Le milieu de la partie a abouti à une situation concentrée dans un coin du plateau de jeu, qualifiée d’ « effrayante » par Redmond, dans laquelle Sedol s’est efforcé de consolider sa position, tandis que la machine jouait des coups apparemment peu actifs, mais qui ont suffi à assurer la victoire. L’un des atouts d’AlphaGo est qu’il calcule en permanence ses chances de victoire finale, et ne joue que pour les maximiser, sans chercher forcément un avantage immédiat. Cela s’est révélé d’une efficacité dévastatrice.

« Je ne sais que dire, je m’excuse de n’avoir pas pu produire un meilleur résultat et d’avoir déçu les attentes, a déclaré Lee Sedol, visiblement sonné par ses trois défaites successives. Je pense que je n’avais aucune chance de gagner la première partie. Dans la deuxième, j’ai manqué des occasions ; et de toute ma longue expérience de joueur, je n’ai jamais connu un tel niveau de pression que pendant la troisième partie. »

Les commentateurs du site Gogameguru estiment que le programme a montré sa vraie force dans cette troisième partie et se disent «convaincus qu'AlphaGo est tout simplement plus fort qu'aucun joueur de go humain connu.»

« Lee aurait été difficile à battre aujourd’hui par n’importe quel joueur humain » jugeait pour sa part Redmond, qualifiant AlphaGo d’« œuvre d’art » susceptible de révolutionner le le jeu de go dans l’avenir. Demis Hassabis, le fondateur de DeepMind, filiale d’intelligence artificielle de Google qui a conçu le programme, a aussi rendu hommage au champion coréen : « Nous sommes stupéfaits de la façon dont Lee a contré AlphaGo dans le début de la partie, a déclaré Hassabis, cité dans The Korea Times. Lee Sedol a résisté avec son seul cerveau à une machine qui traite des milliers de positions par seconde. »

La position de fin de partie dans laquelle Lee Sedol a abandonné samedi 12 mars © DR La position de fin de partie dans laquelle Lee Sedol a abandonné samedi 12 mars © DR

Dimanche, Lee a changé l'atmosphère en remportant la quatrième partie. Pour autant, cette victoire ponctuelle n'est probablement qu'un sursis. Après le match, le programme intègrera les enseignements de sa défaite pour tenter de corriger ses points faibles, et il est probable qu'il en résultera une nouvelle version d'AlphaGo encore plus forte. À terme, l'on ne voit pas comment l'intelligence artificielle ne dépasserait pas, comme aux échecs, les capacités des champions humains.

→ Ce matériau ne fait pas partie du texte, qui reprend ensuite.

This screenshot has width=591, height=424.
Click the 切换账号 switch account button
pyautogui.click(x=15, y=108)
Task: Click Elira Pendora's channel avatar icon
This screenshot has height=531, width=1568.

Cela étant, le triomphe d’Alphago dépasse le jeu de go. Les techniques d’apprentissage automatique et les systèmes de « réseaux neuronaux profonds » qui sont au cœur du programme sont aussi utilisés par Google pour faire fonctionner ses services grand public. Les mêmes outils servent, entre autres, à identifier des visages sur des photos, à reconnaître des commandes vocales de smartphones, à sélectionner les choix des moteurs de recherches, etc. Demain, ils permettront de réaliser des moteurs de recherche plus intelligents, capables de mieux comprendre la demande de l’utilisateur, ou des assistants personnels informatiques vraiment utiles.

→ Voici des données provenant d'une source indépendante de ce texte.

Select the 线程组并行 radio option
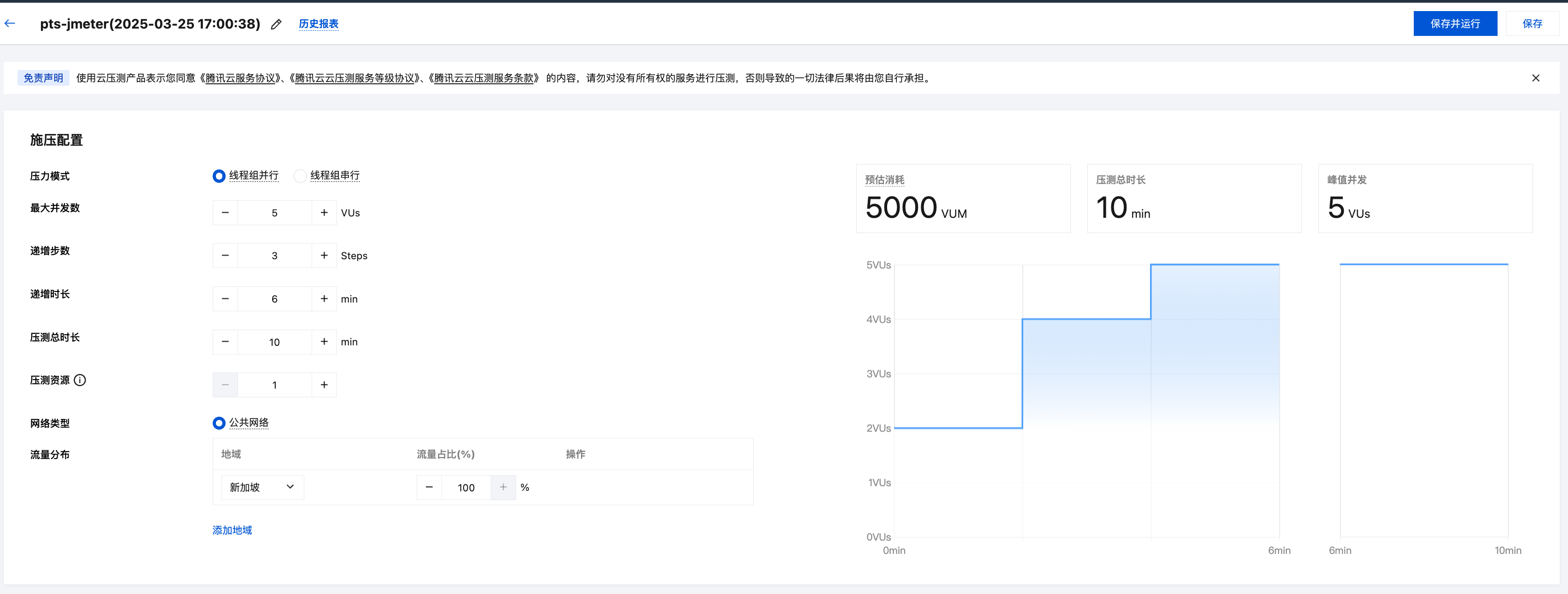 coord(219,176)
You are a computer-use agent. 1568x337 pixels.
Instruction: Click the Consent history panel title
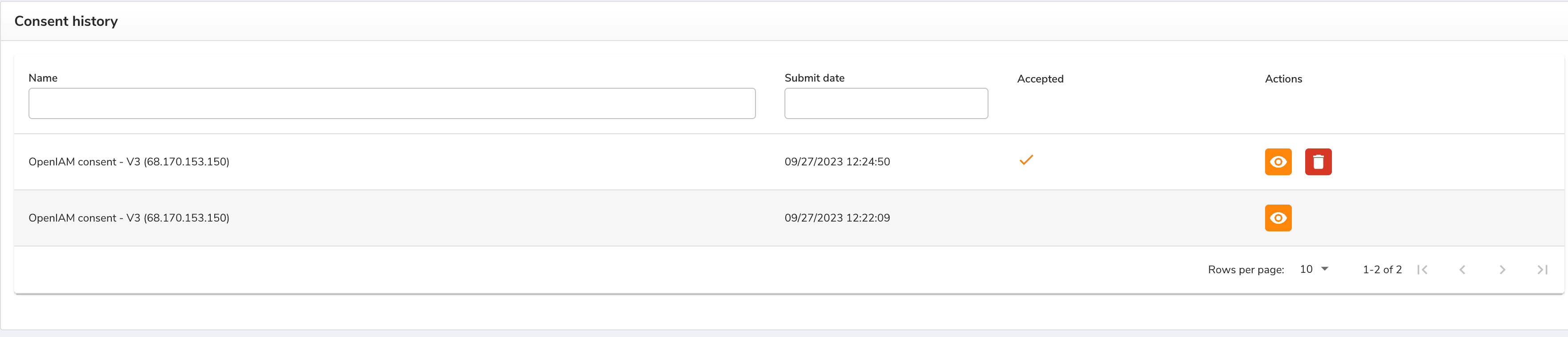66,21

L’essence d’un programme comme AlphaGo est sa capacité à s’améliorer lui-même, en, analysant une masse de données. Cela peut en principe s’appliquer à mille autres choses qu’à un jeu traditionnel chinois. Pour Hassabis et ses collègues, les machines pourraient apprendre à effectuer des tâches concrètes comme elles apprennent à jouer au go. Mais le monde réel est beaucoup plus complexe que le monde formalisé d’un jeu de stratégie. Comment les machines du futur se débrouilleront-elles dans des environnements plus flous et moins artificiels qu’un échiquier ou un goban ? Les paris sont ouverts.

 

N.B. Ce billet publié samedi 12 mars a été remis à jour dimanche 13, pour tenir compte de la victoire de Lee Sedol dans la quatrième partie.